Sono persuaso che le donne siano più brave a governare degli uomini. Più oneste, più lungimiranti, meno pensose della propria carriera e del proprio posto al sole, e più attente all’interesse generale. Anche per questo, l’articolo-racconto che Franco Eustacchio Antonucci ha voluto regalare agli amici e ai lettori di Lettere Meridiane mi piace molto. Sono certo che farà discutere. Donne di Capitanata leggete, commentate… (g.i.)
Mi capita sempre più spesso di ritornare al ricordo di alcune cose che ci diceva mia Madre, donna di grande cultura e di fertile fantasia. E di intuito spesso sorprendentemente previgente.
I miei Genitori erano nati e vissuti a Roma, poi impiantati di colpo a Foggia, per motivi di lavoro di mio Padre. L’inizio è stato per la verità traumatico, quando, tanti anni, fa la città di Foggia era ancora abbastanza chiusa in se stessa. Quando i media erano solo un apparecchio radio. Quando le donne foggiane vestivano tutte in nero, con il fazzoletto nero sul capo, e gli uomini con il mantello nero a ruota. (Primi anni ’40).
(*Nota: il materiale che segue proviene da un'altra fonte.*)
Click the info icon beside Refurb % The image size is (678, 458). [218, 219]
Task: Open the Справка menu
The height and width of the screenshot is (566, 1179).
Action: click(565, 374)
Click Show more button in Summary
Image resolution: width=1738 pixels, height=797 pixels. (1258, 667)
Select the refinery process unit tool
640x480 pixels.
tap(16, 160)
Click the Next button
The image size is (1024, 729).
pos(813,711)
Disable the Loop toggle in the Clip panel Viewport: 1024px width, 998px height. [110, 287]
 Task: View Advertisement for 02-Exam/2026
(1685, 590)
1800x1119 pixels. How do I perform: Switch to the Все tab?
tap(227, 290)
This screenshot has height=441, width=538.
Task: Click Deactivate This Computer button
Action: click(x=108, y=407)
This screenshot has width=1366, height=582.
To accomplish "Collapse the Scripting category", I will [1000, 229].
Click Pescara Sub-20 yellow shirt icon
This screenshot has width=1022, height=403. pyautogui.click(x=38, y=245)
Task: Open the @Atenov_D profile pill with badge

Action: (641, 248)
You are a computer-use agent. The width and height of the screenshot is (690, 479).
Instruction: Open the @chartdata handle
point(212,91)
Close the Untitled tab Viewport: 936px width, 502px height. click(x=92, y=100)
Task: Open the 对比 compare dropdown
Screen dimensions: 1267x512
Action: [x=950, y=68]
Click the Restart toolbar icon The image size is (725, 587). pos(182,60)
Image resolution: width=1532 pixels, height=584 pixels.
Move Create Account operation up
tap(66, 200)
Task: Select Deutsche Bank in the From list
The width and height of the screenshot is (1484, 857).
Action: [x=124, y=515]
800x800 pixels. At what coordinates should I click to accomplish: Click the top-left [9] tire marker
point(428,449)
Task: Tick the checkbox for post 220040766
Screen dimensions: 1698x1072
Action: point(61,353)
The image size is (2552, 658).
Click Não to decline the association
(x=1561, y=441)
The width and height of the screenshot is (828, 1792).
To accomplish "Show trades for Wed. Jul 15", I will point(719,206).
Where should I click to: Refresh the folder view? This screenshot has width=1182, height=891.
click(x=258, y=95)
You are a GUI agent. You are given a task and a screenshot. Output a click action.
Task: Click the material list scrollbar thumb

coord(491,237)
Mia madre, testarda, voleva continuare a vestire a suo modo, e girava imperterrita, alta com’era, nei suoi vestiti chiari e con i suoi larghi cappelli, pure loro chiari. Era bellissima.
È ovvio che è stata subito e a lungo notata. Ma anche Lei, dopo un suo primo atteggiamento di presa di distanza, ha poi guardato e studiato le persone che Le giravano attorno. Cercando di capire un mondo nuovo e solo apparentemente rovesciato a riccio.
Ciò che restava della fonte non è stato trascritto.